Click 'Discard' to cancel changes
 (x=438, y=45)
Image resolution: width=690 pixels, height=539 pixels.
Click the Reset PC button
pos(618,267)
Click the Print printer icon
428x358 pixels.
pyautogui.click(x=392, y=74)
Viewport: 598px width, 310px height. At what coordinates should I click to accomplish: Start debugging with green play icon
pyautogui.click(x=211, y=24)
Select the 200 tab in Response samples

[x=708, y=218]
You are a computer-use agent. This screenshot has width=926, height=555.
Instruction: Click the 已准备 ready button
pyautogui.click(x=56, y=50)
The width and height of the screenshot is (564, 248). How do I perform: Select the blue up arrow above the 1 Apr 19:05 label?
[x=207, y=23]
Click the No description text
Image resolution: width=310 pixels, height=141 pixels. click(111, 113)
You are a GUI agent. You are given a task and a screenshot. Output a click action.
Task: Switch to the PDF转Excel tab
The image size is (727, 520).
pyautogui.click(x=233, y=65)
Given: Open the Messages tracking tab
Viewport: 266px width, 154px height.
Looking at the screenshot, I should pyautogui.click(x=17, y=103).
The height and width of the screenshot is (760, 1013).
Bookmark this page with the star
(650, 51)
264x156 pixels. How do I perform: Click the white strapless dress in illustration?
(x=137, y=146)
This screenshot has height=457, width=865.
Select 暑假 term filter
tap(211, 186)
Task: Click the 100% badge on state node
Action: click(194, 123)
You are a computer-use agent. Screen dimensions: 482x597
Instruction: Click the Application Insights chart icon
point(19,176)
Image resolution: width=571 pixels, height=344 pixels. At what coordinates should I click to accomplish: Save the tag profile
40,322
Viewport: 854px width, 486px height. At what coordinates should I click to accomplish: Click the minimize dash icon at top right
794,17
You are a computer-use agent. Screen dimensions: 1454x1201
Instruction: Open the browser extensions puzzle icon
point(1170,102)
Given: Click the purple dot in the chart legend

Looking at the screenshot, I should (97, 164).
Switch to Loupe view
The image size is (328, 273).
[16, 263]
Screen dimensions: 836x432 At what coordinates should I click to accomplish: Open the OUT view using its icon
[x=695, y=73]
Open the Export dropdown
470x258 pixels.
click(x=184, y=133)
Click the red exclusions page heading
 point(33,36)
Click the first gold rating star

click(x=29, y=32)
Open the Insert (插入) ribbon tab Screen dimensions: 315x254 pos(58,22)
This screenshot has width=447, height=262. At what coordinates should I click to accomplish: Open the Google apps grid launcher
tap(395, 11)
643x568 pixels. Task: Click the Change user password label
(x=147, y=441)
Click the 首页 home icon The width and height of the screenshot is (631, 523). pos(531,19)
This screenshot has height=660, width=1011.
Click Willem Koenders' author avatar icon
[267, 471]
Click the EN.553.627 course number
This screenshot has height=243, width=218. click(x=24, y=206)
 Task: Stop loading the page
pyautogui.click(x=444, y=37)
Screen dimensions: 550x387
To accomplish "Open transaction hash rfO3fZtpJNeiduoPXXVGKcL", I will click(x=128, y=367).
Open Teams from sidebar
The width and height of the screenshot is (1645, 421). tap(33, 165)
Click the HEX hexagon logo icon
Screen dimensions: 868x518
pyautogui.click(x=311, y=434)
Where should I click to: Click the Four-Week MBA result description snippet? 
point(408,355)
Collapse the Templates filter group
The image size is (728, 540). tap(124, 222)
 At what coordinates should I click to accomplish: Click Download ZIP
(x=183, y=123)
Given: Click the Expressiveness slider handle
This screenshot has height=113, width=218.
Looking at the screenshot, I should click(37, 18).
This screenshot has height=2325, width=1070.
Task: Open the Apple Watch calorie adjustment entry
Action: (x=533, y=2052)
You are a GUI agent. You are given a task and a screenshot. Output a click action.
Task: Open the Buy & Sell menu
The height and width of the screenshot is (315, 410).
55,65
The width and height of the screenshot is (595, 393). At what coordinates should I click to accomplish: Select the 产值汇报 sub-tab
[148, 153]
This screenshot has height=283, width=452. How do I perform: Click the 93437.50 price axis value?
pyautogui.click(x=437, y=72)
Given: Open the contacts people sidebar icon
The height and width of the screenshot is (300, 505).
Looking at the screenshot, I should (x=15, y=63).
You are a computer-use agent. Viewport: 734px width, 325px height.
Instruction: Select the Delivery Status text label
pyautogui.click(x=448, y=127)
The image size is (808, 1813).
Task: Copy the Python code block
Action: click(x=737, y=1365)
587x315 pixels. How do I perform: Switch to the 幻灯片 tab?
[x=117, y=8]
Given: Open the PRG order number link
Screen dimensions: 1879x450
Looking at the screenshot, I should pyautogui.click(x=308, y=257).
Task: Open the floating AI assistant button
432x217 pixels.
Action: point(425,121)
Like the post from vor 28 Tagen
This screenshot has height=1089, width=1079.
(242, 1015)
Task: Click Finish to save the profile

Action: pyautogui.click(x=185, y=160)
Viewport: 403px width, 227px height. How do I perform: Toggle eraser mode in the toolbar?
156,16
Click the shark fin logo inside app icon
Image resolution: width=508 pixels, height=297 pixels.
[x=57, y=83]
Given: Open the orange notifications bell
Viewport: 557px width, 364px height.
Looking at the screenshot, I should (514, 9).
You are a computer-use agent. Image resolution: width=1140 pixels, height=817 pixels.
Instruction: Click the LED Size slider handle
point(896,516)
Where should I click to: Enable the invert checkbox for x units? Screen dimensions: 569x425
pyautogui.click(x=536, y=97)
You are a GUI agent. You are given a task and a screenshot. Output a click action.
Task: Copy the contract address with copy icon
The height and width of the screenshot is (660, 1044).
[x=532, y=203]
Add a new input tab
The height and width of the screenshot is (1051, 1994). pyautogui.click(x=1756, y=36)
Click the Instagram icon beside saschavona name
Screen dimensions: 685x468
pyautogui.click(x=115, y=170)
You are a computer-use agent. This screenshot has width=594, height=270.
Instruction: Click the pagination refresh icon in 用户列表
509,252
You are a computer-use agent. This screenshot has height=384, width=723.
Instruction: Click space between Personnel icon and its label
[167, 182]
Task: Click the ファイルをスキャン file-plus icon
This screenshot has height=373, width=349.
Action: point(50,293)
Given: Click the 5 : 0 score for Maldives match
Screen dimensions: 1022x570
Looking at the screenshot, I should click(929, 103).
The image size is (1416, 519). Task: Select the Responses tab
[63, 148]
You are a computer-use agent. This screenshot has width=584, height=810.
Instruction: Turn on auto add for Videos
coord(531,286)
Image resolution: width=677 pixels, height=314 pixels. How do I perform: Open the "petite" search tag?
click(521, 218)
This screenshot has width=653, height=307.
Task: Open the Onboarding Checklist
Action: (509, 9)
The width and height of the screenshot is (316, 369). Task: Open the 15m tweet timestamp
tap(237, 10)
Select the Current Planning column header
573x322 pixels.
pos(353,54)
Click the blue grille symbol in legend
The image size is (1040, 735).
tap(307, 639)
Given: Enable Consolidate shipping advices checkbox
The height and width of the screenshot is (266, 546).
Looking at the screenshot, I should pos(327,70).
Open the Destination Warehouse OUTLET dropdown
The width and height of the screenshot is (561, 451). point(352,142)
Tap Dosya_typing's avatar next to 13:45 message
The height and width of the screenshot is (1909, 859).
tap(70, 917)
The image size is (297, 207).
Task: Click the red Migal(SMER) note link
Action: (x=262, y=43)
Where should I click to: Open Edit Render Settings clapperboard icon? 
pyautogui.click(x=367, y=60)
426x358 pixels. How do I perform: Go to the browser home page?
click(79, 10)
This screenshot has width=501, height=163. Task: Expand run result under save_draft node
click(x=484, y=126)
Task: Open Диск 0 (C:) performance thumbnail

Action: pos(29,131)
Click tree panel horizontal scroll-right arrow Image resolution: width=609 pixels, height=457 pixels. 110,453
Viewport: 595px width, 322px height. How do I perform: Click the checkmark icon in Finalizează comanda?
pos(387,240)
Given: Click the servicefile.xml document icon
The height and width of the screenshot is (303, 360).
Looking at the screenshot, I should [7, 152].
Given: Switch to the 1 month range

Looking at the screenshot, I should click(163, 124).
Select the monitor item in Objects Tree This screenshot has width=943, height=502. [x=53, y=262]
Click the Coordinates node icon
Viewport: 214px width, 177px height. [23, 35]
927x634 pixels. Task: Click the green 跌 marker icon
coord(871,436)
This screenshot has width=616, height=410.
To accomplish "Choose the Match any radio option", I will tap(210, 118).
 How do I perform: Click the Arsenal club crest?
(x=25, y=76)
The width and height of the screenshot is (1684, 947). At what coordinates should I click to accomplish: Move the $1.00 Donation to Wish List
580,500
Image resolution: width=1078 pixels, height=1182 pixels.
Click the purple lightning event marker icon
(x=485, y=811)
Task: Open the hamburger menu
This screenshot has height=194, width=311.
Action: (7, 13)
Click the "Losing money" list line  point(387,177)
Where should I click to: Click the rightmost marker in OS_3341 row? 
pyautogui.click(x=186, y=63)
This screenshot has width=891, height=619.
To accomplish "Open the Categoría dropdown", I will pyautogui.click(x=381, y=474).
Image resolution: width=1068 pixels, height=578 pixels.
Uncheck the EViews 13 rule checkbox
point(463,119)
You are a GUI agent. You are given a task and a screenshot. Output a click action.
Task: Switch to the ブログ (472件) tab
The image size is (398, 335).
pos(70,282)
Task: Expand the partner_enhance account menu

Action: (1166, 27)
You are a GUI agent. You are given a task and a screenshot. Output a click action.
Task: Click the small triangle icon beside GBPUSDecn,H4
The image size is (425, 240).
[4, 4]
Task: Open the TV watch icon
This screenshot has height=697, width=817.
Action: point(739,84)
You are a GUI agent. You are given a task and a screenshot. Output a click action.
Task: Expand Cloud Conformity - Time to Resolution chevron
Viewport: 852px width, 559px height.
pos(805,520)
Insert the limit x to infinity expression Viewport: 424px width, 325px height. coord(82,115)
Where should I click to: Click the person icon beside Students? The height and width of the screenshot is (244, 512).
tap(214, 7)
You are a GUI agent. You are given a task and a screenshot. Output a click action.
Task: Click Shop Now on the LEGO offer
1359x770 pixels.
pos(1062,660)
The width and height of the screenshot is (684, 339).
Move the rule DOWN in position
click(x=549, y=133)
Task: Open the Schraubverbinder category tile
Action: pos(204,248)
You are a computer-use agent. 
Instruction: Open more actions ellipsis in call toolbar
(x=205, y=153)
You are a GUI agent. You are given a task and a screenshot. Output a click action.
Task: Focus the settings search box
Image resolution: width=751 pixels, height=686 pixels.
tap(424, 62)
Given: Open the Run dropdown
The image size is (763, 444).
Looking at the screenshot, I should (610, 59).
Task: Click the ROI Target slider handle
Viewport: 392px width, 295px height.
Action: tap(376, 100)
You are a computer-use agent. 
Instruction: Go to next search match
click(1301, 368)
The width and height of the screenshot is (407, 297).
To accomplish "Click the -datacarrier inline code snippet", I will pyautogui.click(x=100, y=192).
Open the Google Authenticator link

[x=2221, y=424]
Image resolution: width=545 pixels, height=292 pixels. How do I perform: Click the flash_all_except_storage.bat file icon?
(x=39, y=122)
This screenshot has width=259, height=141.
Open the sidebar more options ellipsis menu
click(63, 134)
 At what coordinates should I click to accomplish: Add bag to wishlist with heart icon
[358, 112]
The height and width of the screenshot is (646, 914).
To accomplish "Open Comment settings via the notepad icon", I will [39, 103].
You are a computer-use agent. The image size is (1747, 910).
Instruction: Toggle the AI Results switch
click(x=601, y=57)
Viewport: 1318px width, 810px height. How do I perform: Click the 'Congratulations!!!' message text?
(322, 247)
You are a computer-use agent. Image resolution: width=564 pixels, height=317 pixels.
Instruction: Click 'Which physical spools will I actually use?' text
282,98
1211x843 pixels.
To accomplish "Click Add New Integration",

+ + + + + + +

-- Work to be completed --
From the records above, tally every line that contains the string "logo"; the reply consists of that number alone.

-- Solution to this task --
2